Parallèlement, 82% des organisations supply chain ont augmenté leurs dépenses IT en 2025 (Tradeverifyd, 2025), poussées non par la curiosité technologique mais par des boards exigeant visibilité, monitoring temps réel et décision data-driven.
L’investissement ESG : pas de la vertu — de l’intelligence et du bon sens
C’est le point le plus mal compris dans le débat sur la résilience.
Une évaluation ESG rigoureuse de votre base fournisseurs vous oblige à examiner la santé financière, le risque opérationnel, la stabilité sociale et la direction stratégique — c’est du renseignement qu’aucun appel d’offres ne peut reproduire.
La méta-analyse de NYU Stern portant sur plus de 1 000 études a montré que 58% révèlent une relation positive entre performance ESG et rendement financier — contre seulement 8% de relation négative (NYU Stern / Seneca ESG, 2023).
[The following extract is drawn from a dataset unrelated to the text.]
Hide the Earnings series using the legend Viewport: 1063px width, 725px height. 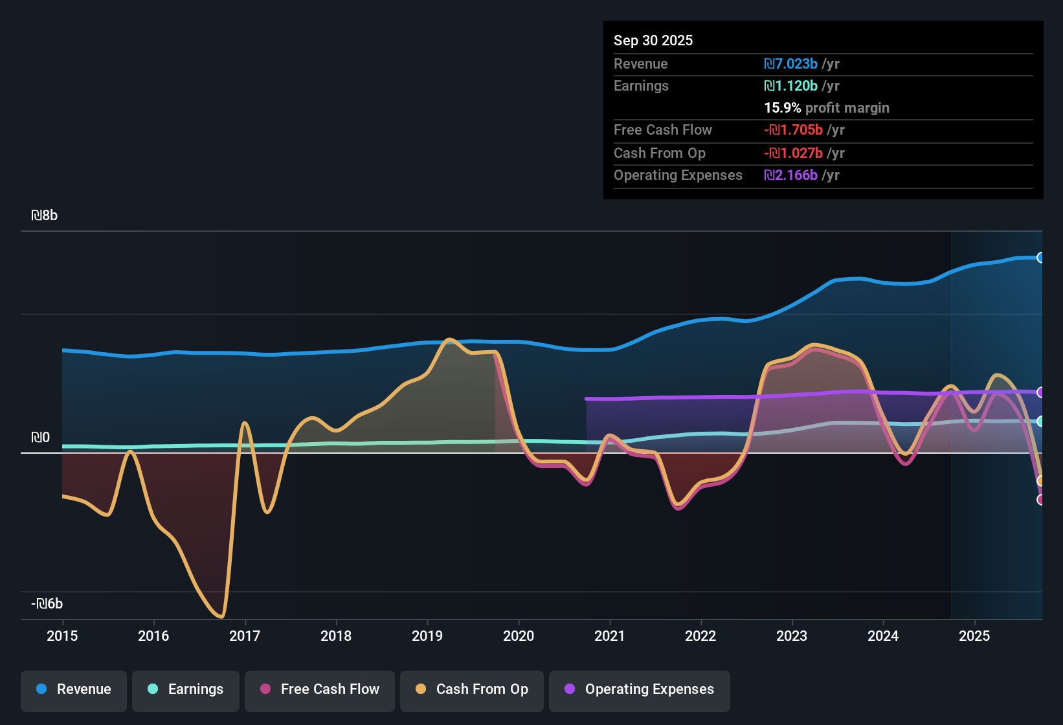(x=185, y=689)
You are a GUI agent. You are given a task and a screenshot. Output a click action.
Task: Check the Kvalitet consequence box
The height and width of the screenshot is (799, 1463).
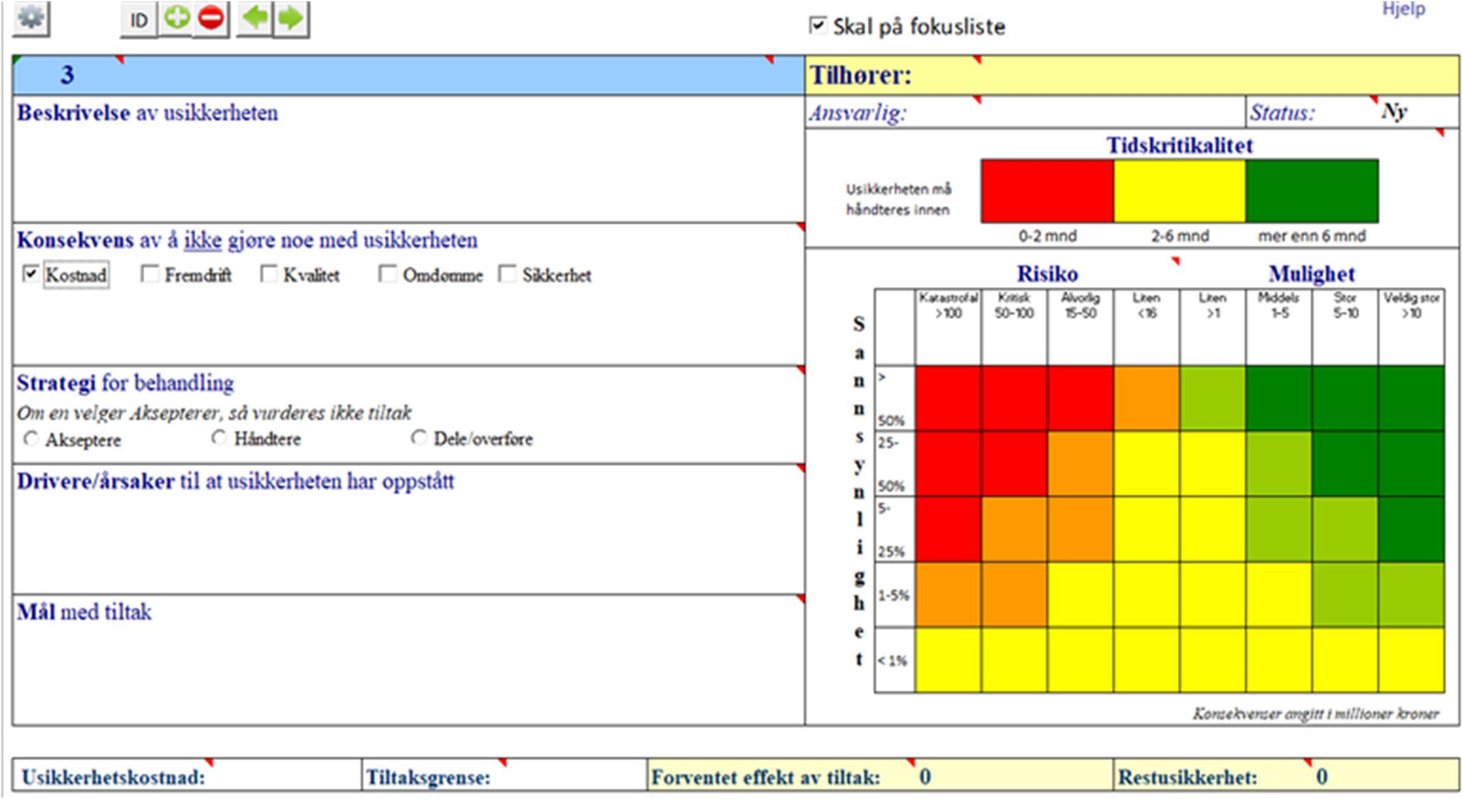[269, 274]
Les données MSCI 2024 vont plus loin : les entreprises du quintile ESG supérieur ont surperformé celles du quintile inférieur sur la période 2012-2023 (Seneca ESG, 2025).
Mais le chiffre le plus parlant pour les directeurs achats : les émissions supply chain représentent en moyenne 26 fois les émissions opérationnelles directes (EcoVadis, 2026). 70% de l’empreinte carbone totale d’une entreprise se situe dans le Scope 3 — et pourtant seules 15% des entreprises déclarant au CDP ont fixé des objectifs Scope 3 (EcoVadis, 2026). Cet écart représente à la fois un risque réglementaire massif et, pour les équipes qui le comblent tôt, un avantage concurrentiel.
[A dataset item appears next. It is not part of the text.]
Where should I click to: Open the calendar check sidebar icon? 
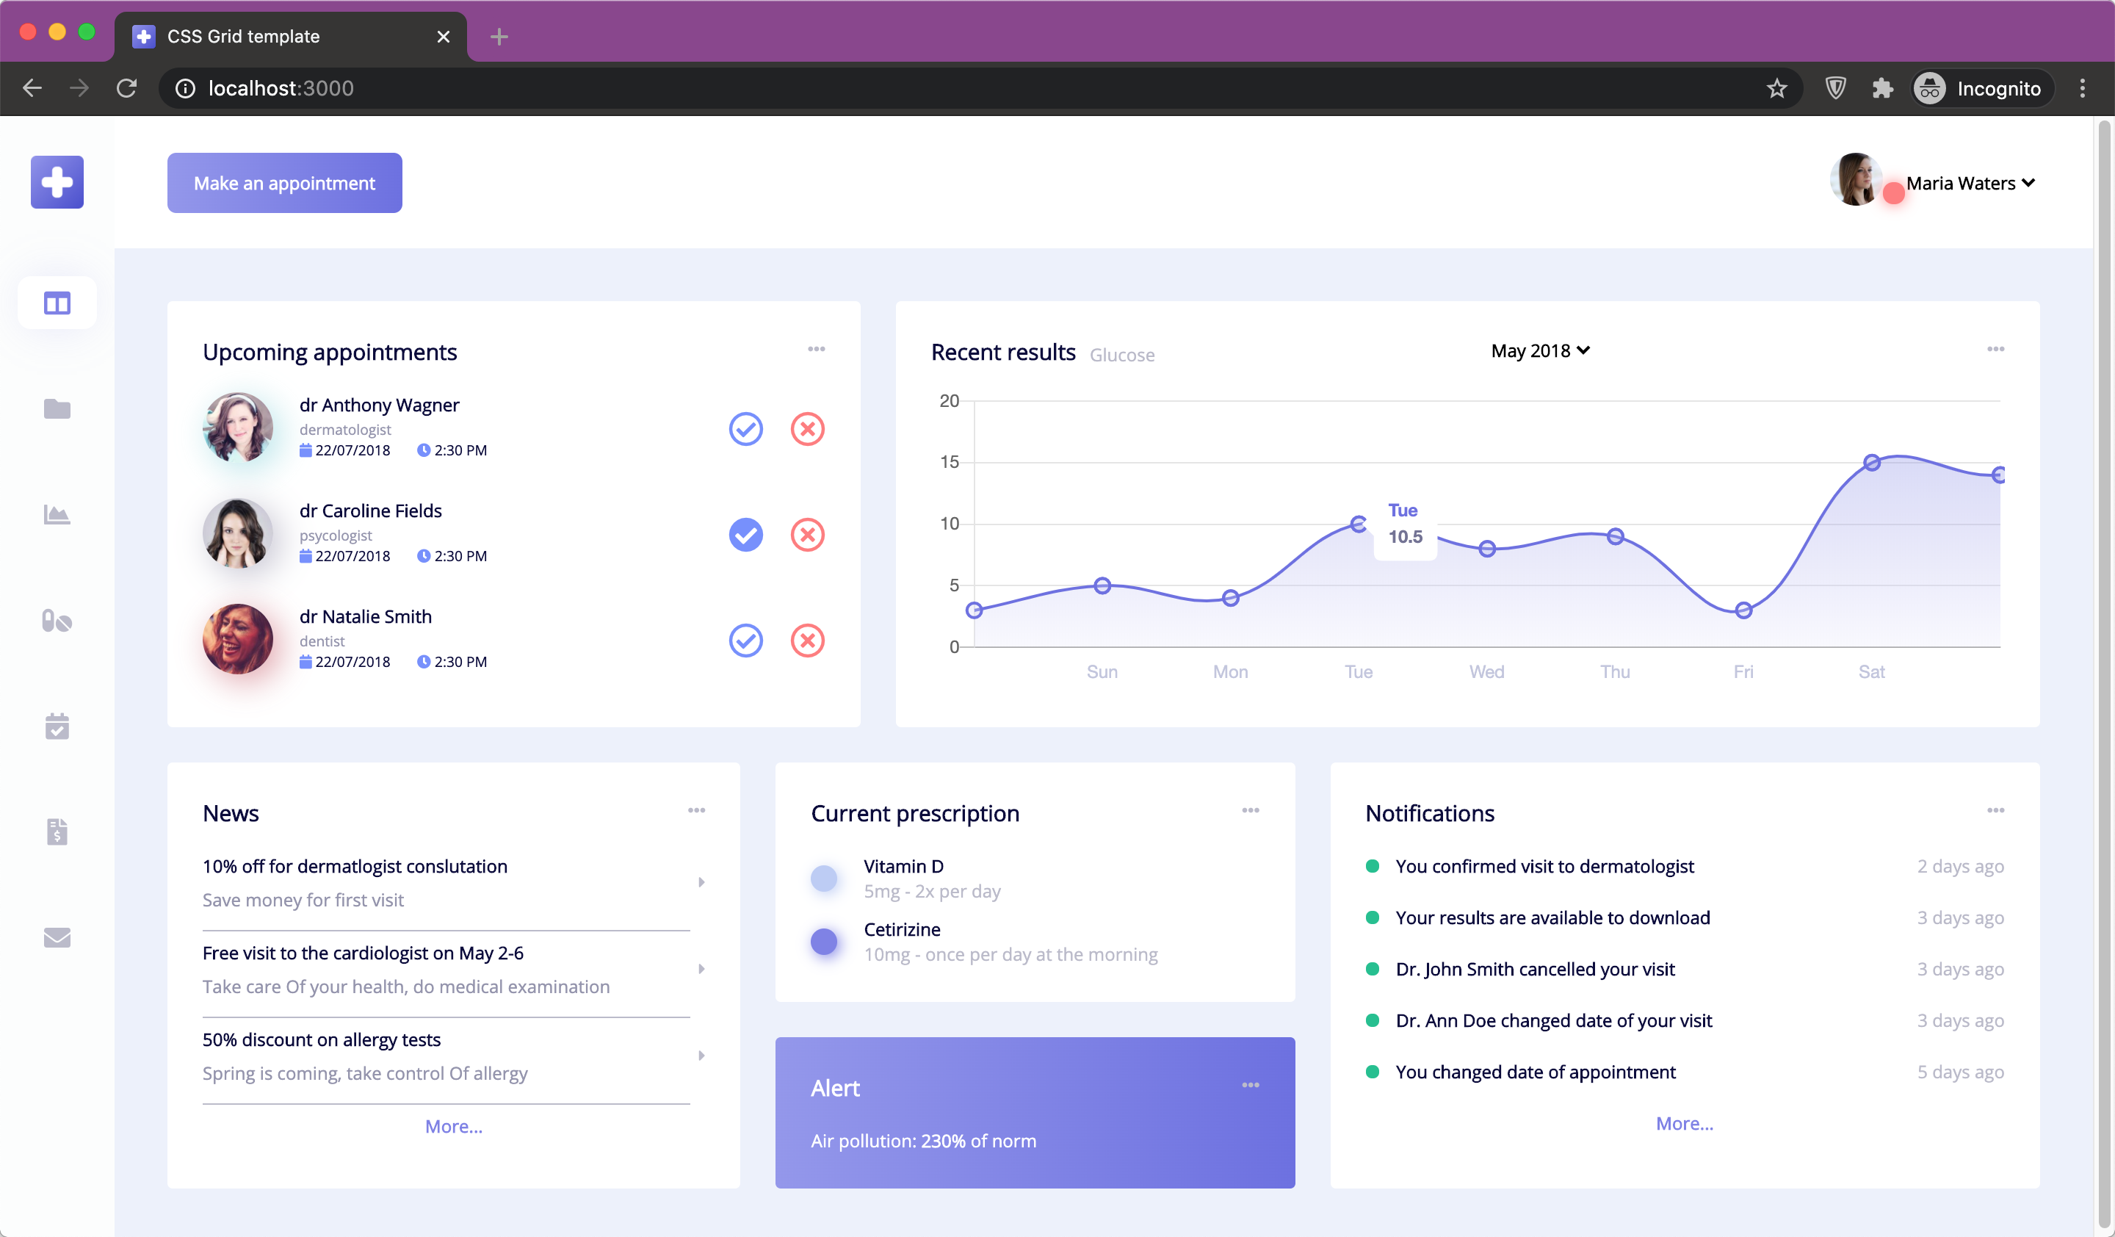(x=57, y=727)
Les révisions Omnibus de l’UE ont repoussé la conformité CSDDD à 2029 et resserré le périmètre aux entreprises de plus de 5 000 salariés et 1,5Md€ de CA (EcoVadis, 2026). Mais les grands donneurs d’ordres cascadent déjà leurs exigences de due diligence vers leurs fournisseurs. Si vous fournissez une entreprise du CAC 40, on vous demandera des données ESG que la directive s’applique directement à vous ou non.

Que faire cette semaine ?
Si vous êtes CPO ou directeur achats et que vous vous demandez par où commencer, voici trois actions qui prennent des jours, pas des mois :
- Cartographiez votre risque de concentration. Prenez vos 20 premiers fournisseurs par volume d’achats : combien de sources alternatives existent ? Quel délai pour basculer ? Quel impact CA d’une rupture de 30 jours ? Si vous ne pouvez pas répondre en moins d’une heure, vous avez un problème de visibilité.
- Calculez votre coût de fragilité. Additionnez les coûts de rupture de l’année dernière : prime de sourcing d’urgence + fret express + arrêts de production + pénalités clients + heures internes de gestion de crise. Ce total est votre « coût de non-investissement dans la résilience ». Présentez-le à votre CFO.
- Lancez un pilote ESG. Choisissez votre catégorie la plus critique. Évaluez les 5 premiers fournisseurs sur des critères ESG basiques. Vous apprendrez plus sur votre supply chain en cet exercice qu’en un an de QBR.
Le meilleur moment pour investir dans la résilience supply chain, c’était 2022.
Le deuxième meilleur moment, c’est aujourd’hui.